• **Описание задания**
Продолжите приведенный ниже отрывок о памяти о гетто и забываемом языке идиш, начав сразу после его последнего предложения.

• **Фрагмент документа**

::::

Дни бегут. И что? Ничего. Учусь. Переехала жить в город к Броне. Тепло, сытно, хорошо. Чего еще надо? Больше ничего — живи и радуйся, «hатиква»[65].
Ничего нового. С болью в сердце замечаю, что начала забывать дорогой мне язык идиш. Что с тобой, Тамара? Разве ты уже забыла тяжелые времена гетто? Разве забыла те страдания, что выстрадала вместе со своим народом? Как это могло случиться? Где клятва, которую ты принесла мрачной и темной ночью? Опомнись! Еще есть время. Открой глаза, взгляни, и ты опять увидишь, как страдает твой народ. Из тьмы раздается голос: «Оглянись». Да, я слышу этот голос. Он спасет меня от вечного позора. Я слышу этот зов, и мое сердце готово разорваться от боли. Где я была до сих пор? Быть может, дремала? И мне снился красивый и светлый сон. Увы, это был лишь сон. И сейчас, когда я встрепенулась, я увидела вокруг себя ночь — черную, непроглядную, мрачную ночь. Я увидела страдание моего народа — страшную войну, услышала детский плач. Где я находилась до сих пор? — спрашиваю себя. О, народ Израиля, я не могу Тебя забыть.

::::

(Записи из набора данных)
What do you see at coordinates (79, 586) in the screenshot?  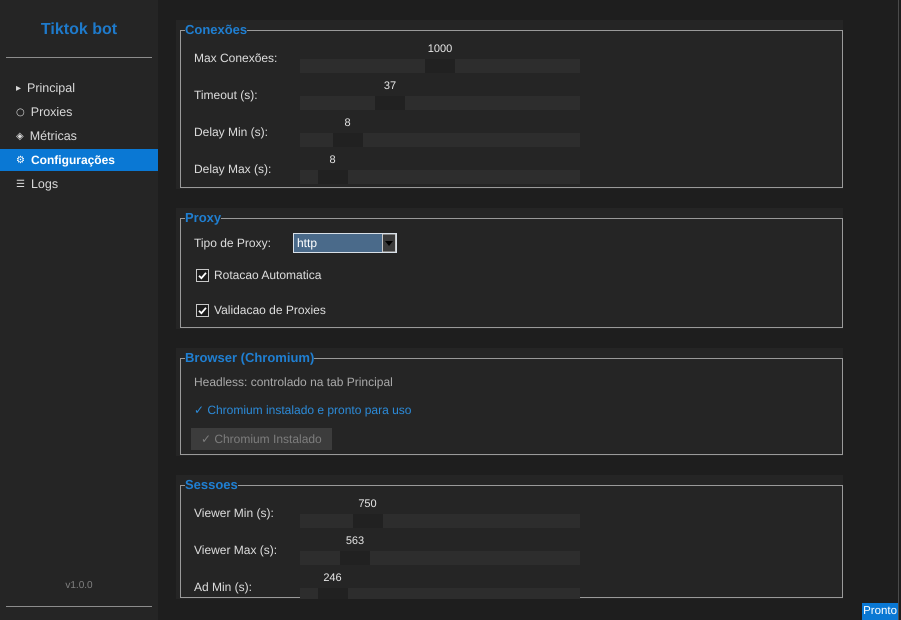 I see `version-text: v1.0.0` at bounding box center [79, 586].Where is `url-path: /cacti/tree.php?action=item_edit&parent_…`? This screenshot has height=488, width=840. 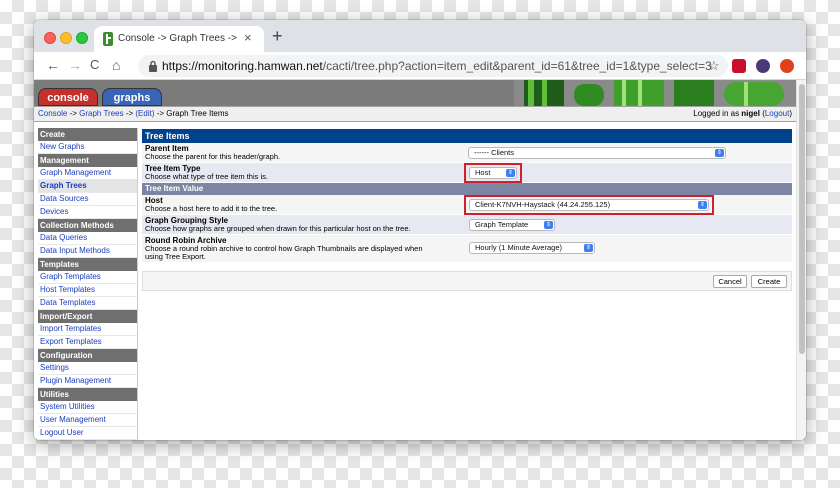 url-path: /cacti/tree.php?action=item_edit&parent_… is located at coordinates (517, 66).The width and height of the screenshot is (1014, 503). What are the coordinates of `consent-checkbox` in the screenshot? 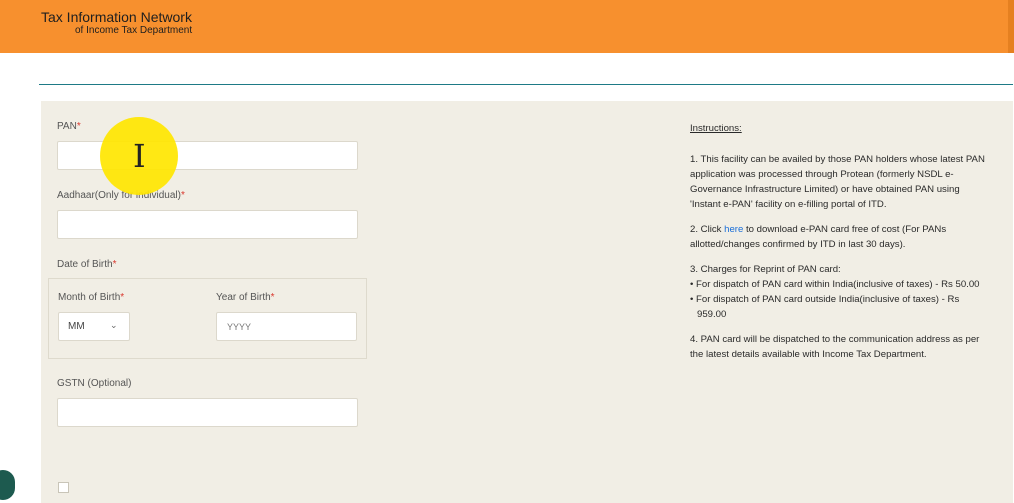 It's located at (64, 488).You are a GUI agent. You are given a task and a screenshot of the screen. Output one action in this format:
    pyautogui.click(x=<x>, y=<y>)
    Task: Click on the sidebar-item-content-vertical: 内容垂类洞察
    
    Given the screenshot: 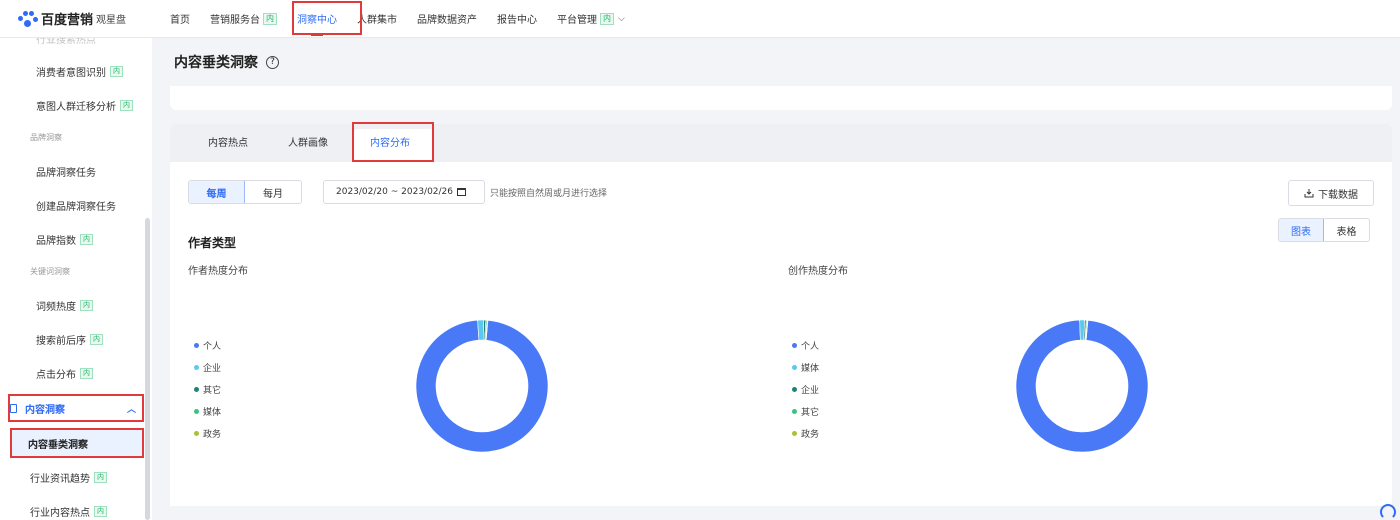 What is the action you would take?
    pyautogui.click(x=77, y=443)
     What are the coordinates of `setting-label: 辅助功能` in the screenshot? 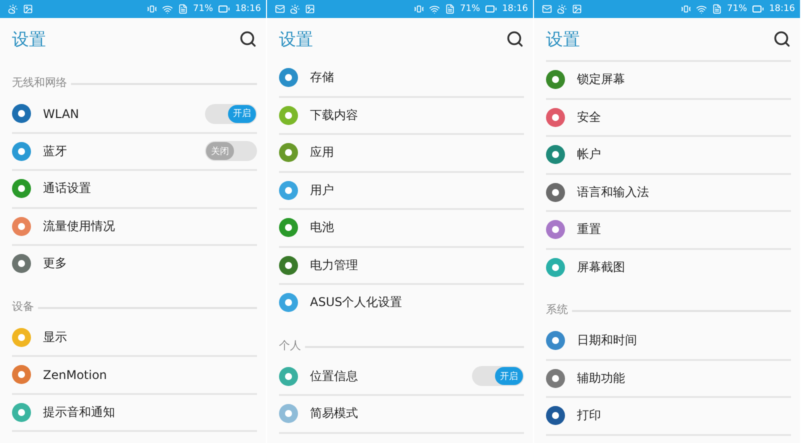 It's located at (684, 378).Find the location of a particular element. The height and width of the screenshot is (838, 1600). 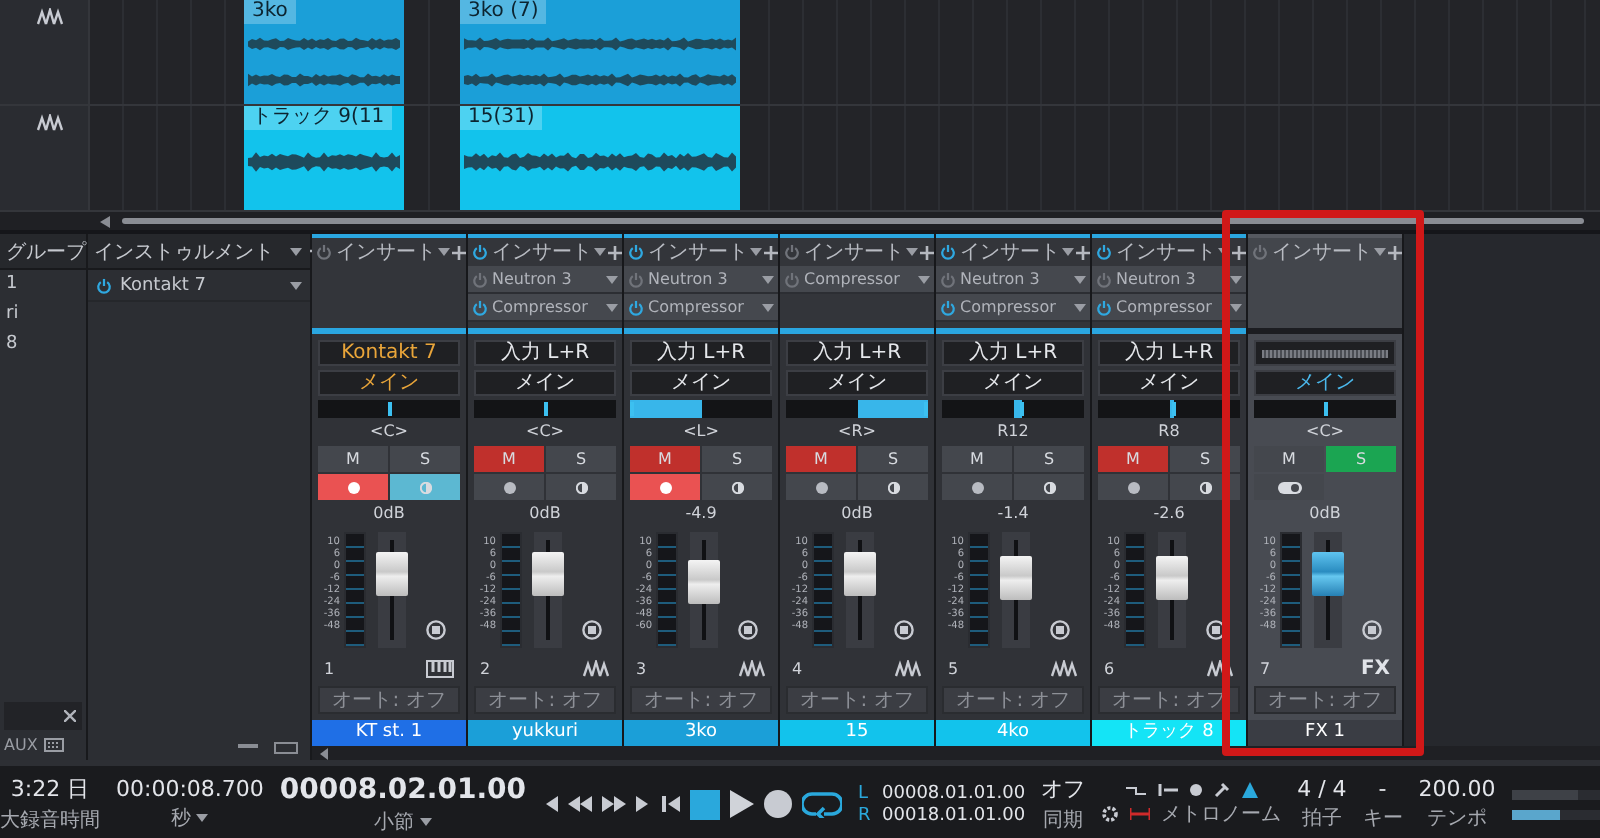

return-to-start-icon is located at coordinates (672, 804). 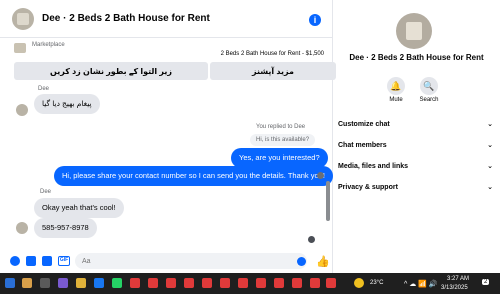 I want to click on section-label: Privacy & support, so click(x=368, y=187). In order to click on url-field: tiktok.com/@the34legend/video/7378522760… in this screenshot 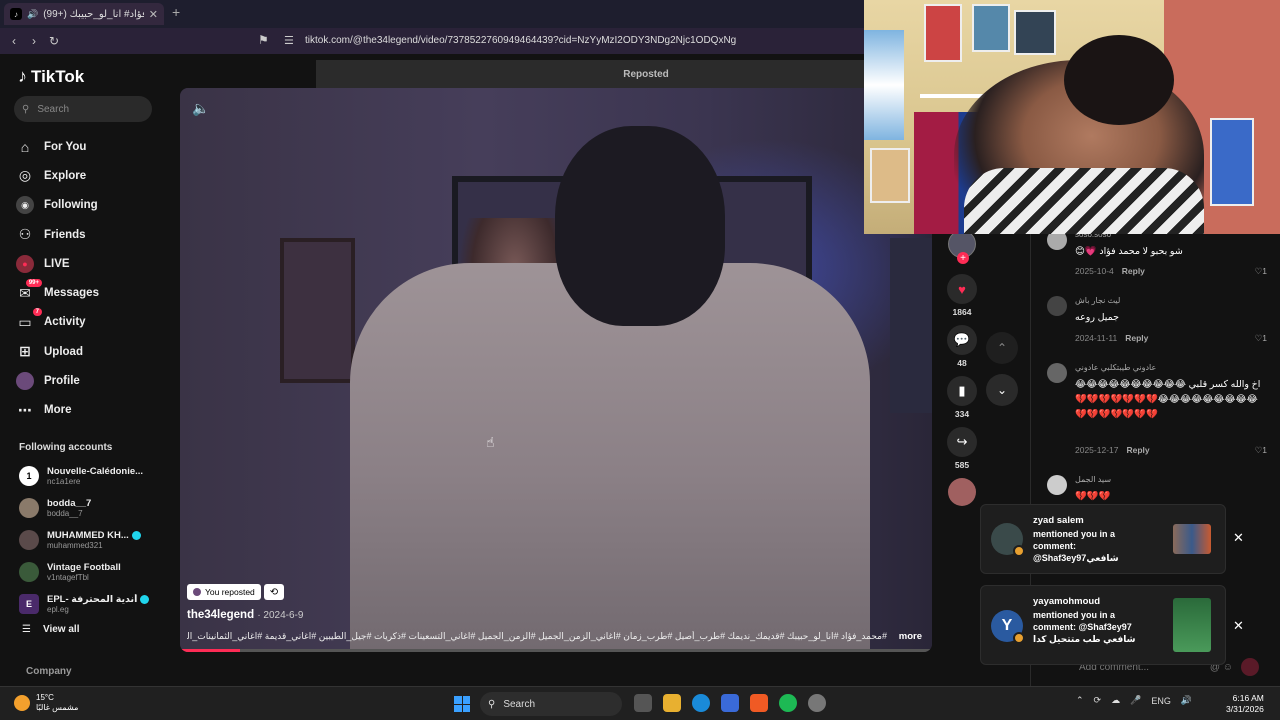, I will do `click(520, 40)`. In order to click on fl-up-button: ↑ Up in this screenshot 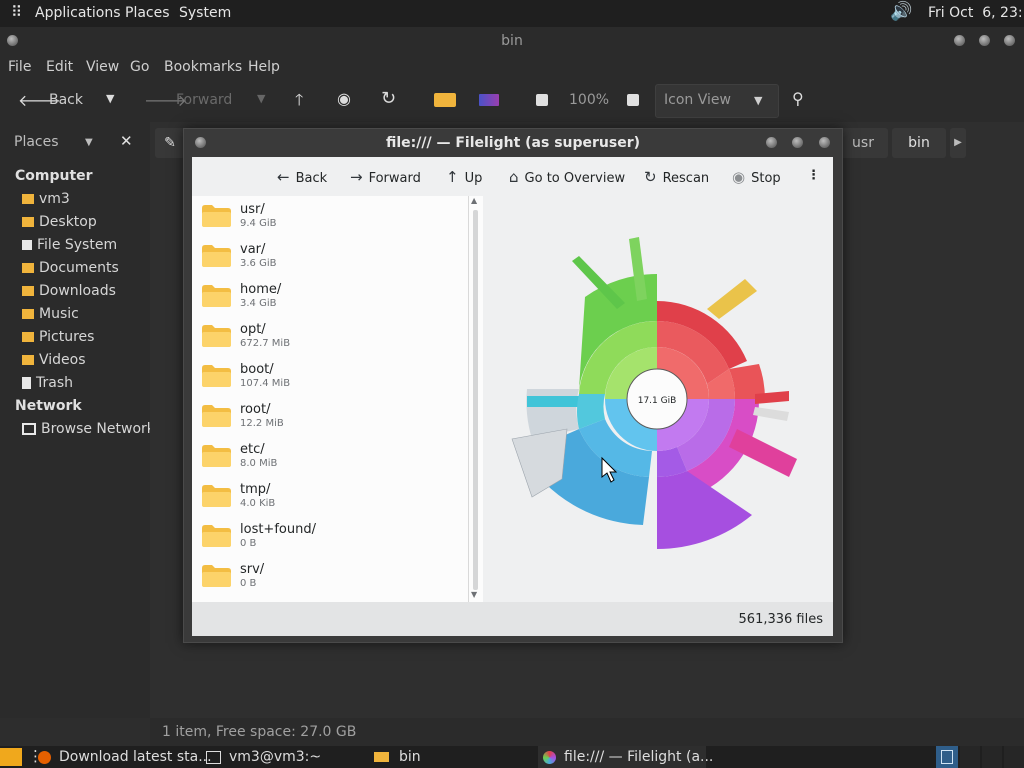, I will do `click(464, 177)`.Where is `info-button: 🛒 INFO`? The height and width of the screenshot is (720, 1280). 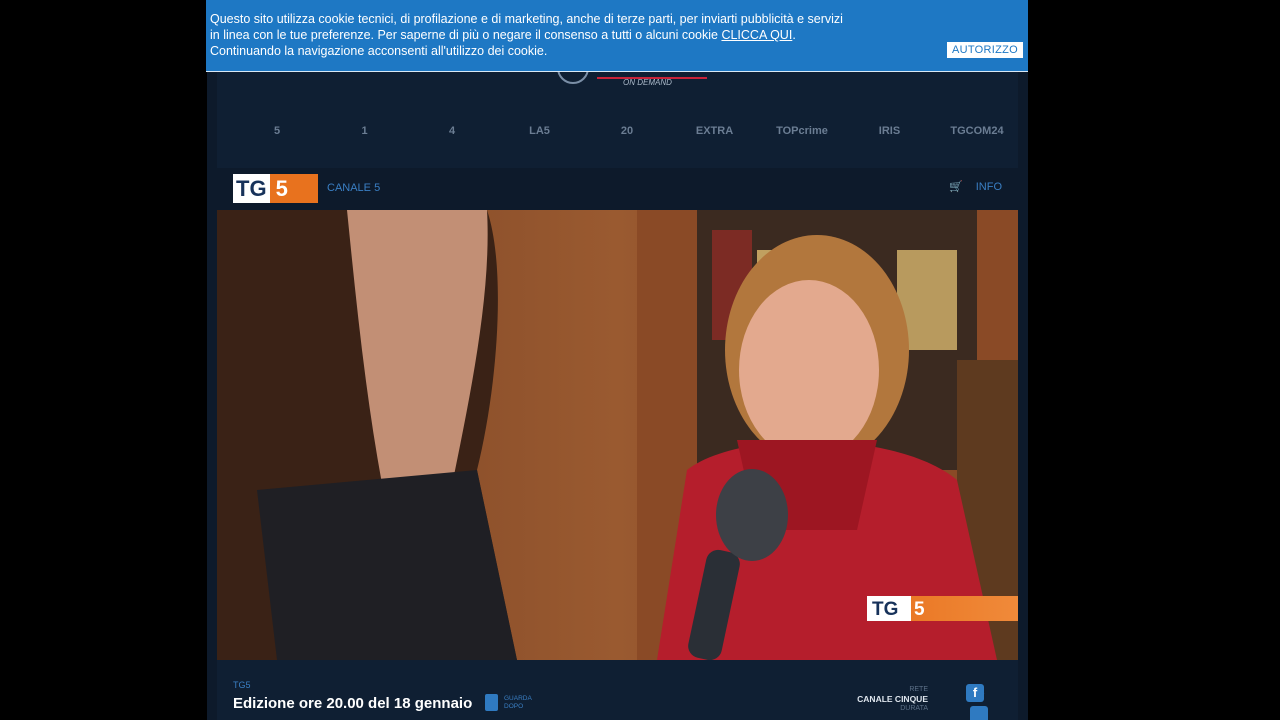
info-button: 🛒 INFO is located at coordinates (976, 186).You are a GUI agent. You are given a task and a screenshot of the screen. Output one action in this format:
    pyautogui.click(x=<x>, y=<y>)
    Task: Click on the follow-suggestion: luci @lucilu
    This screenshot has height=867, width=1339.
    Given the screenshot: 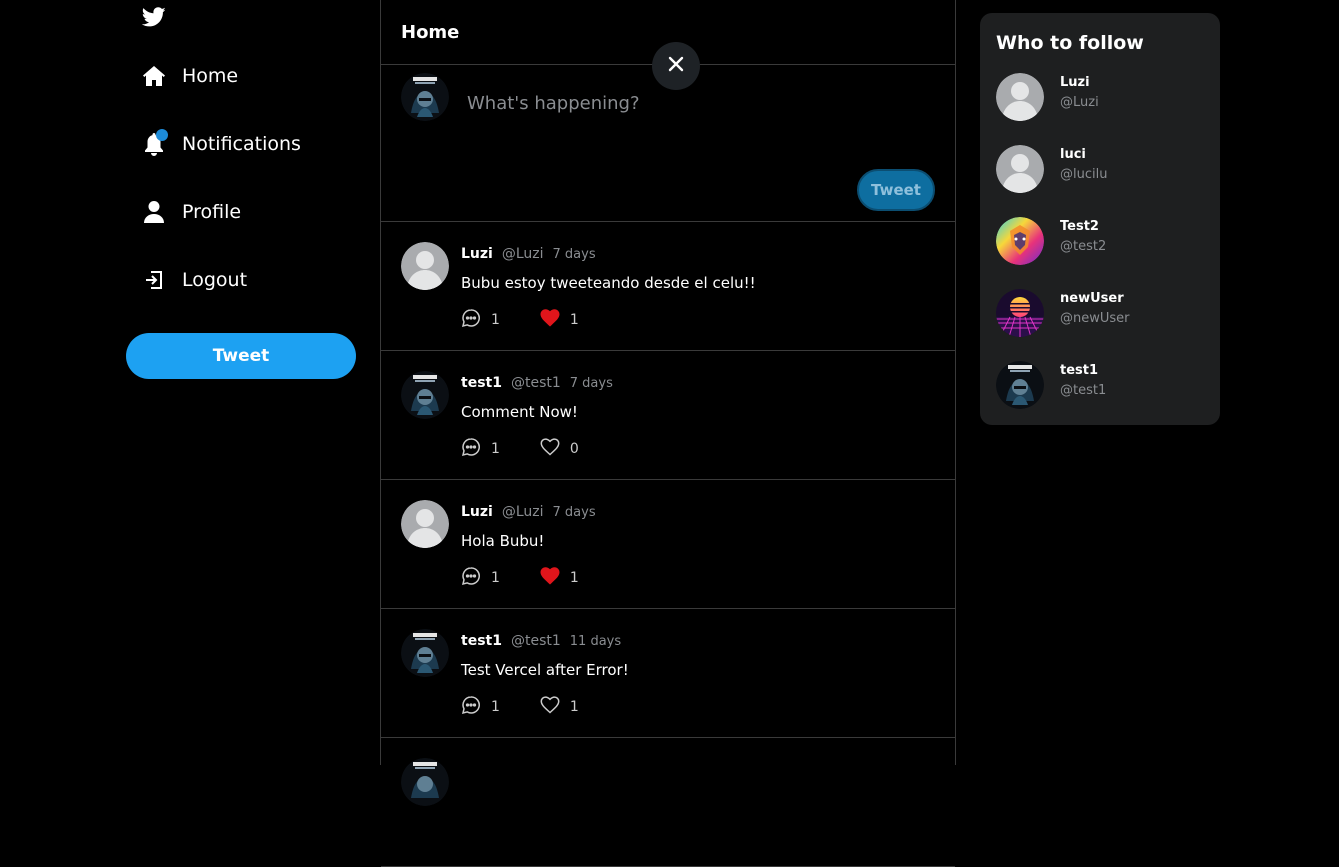 What is the action you would take?
    pyautogui.click(x=1101, y=170)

::::

• **Письменный ответ**
Внутренний голос зовет меня к Тебе. Я иду, я готова идти к Тебе, пасть ниц и целовать дорогую, святую землю Израиля. Скажи, слышишь ли Ты меня? Скажи, не оттолкнешь ли дочь, которая после столь продолжительного времени хочет опять вернуться в Твое лоно. Скажи! Я мечусь, бушую, колеблюсь… Скажи! Я жду ответа…
(Мне предложили присоединиться к нелегальной эмиграции через Польшу в Израиль)
Плачет мое сердце от одиночества. Оно хочет вырваться из клетки. Вдали от радости и смеха проходит моя юность. Я одна-одинешенька, как одинокая пальма на пустынном берегу океана. И что толку в моей жизни? Единственный брат[66] мой, который еще остался из всей моей семьи, ушел. Но не плачь, сердце! Он будет мстить за пролитую кровь, за убитых родителей. Он находится там, где ему положено быть. Он выполнит свой долг. Да, а я? Я ничего не делаю. Сижу над книжками, читаю, учусь, изредка сочиню стихотворение. Так бегут дни золотой юности. Но настанет день, когда я буду об этом жалеть. Я буду плакать и звать назад прошедшие дни. Но будет слишком поздно. Скажи, скажи, Иегова, что я должна делать?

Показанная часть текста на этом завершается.